Stored data:
# # #

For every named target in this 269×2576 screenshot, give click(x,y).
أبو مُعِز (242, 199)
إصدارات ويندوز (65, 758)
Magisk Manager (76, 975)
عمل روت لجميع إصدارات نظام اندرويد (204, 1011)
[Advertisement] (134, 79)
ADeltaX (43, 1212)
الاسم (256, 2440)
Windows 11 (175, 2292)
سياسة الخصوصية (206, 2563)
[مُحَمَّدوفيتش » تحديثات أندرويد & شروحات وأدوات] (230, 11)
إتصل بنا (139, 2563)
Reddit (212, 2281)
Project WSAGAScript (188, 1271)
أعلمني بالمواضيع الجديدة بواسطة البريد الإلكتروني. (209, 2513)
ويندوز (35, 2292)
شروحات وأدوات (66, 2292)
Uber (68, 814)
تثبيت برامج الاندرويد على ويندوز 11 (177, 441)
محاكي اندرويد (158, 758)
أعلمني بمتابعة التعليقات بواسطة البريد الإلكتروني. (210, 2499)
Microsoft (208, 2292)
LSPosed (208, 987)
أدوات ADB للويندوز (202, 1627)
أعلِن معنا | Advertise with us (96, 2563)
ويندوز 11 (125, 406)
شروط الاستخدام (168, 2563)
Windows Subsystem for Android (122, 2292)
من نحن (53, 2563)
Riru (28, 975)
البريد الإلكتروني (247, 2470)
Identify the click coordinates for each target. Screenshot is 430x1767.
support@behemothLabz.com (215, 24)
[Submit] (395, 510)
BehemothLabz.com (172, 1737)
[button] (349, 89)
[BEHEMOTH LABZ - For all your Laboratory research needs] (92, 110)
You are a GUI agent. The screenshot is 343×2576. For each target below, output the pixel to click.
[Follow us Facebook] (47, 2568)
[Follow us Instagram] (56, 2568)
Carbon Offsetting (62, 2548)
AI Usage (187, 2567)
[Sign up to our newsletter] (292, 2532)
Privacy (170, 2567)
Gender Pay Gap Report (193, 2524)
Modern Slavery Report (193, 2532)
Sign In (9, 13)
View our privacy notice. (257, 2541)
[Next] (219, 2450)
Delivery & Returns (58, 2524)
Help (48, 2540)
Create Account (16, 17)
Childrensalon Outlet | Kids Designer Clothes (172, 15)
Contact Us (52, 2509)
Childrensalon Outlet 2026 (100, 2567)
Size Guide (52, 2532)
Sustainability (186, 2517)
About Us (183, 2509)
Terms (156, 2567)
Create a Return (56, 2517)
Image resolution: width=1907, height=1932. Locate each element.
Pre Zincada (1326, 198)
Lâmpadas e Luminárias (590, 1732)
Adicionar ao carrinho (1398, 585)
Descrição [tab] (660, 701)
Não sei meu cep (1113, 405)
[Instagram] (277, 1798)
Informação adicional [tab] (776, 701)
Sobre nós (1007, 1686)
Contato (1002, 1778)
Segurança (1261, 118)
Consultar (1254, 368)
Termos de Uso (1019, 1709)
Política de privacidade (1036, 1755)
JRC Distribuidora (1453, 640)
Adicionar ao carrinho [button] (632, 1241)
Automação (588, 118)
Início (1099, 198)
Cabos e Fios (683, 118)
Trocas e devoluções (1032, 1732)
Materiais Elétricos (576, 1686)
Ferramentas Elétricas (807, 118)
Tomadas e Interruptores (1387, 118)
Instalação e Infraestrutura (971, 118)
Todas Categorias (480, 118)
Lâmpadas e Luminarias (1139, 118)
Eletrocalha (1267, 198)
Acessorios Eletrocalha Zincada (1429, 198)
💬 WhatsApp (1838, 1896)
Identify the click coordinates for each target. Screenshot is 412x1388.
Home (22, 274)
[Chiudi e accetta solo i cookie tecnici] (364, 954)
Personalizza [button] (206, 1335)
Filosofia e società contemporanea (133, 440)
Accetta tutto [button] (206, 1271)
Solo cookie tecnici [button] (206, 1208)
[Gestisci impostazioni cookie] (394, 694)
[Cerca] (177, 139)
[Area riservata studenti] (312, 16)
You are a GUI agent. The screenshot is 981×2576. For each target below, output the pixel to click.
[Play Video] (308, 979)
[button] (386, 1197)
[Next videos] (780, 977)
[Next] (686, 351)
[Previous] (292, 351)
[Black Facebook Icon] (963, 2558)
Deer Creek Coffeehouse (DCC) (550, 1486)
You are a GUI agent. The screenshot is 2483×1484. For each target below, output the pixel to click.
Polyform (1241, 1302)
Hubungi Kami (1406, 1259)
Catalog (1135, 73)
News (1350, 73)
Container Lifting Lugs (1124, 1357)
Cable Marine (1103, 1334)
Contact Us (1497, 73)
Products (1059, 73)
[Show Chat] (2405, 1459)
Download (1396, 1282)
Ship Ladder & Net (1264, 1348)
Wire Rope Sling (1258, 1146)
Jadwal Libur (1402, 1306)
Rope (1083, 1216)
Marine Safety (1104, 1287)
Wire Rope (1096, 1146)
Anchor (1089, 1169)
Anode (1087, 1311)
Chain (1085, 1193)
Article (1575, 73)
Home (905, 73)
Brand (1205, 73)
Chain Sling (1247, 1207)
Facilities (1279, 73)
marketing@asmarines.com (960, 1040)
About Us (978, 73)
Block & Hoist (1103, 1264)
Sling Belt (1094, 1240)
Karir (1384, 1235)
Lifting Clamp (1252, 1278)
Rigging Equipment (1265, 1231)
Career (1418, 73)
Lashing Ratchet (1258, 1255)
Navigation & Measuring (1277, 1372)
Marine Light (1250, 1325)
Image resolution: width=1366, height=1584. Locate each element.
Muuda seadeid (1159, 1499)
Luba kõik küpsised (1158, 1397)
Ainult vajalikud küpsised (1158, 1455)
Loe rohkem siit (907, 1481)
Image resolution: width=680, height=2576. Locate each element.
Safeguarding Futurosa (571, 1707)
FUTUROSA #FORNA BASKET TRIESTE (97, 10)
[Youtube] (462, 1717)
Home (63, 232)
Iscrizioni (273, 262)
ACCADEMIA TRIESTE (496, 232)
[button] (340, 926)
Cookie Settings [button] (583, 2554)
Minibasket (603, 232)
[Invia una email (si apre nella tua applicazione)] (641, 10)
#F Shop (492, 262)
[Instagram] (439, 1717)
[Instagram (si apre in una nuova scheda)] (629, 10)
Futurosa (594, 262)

# # #

Your assignment: Only the lines above from the line with "Descrição [tab] (660, 701)" to the line with "Eletrocalha (1267, 198)", those two lines included, should be reproduced exactly.

Response area:
Descrição [tab] (660, 701)
Não sei meu cep (1113, 405)
[Instagram] (277, 1798)
Informação adicional [tab] (776, 701)
Sobre nós (1007, 1686)
Contato (1002, 1778)
Segurança (1261, 118)
Consultar (1254, 368)
Termos de Uso (1019, 1709)
Política de privacidade (1036, 1755)
JRC Distribuidora (1453, 640)
Adicionar ao carrinho [button] (632, 1241)
Automação (588, 118)
Início (1099, 198)
Cabos e Fios (683, 118)
Trocas e devoluções (1032, 1732)
Materiais Elétricos (576, 1686)
Ferramentas Elétricas (807, 118)
Tomadas e Interruptores (1387, 118)
Instalação e Infraestrutura (971, 118)
Todas Categorias (480, 118)
Lâmpadas e Luminarias (1139, 118)
Eletrocalha (1267, 198)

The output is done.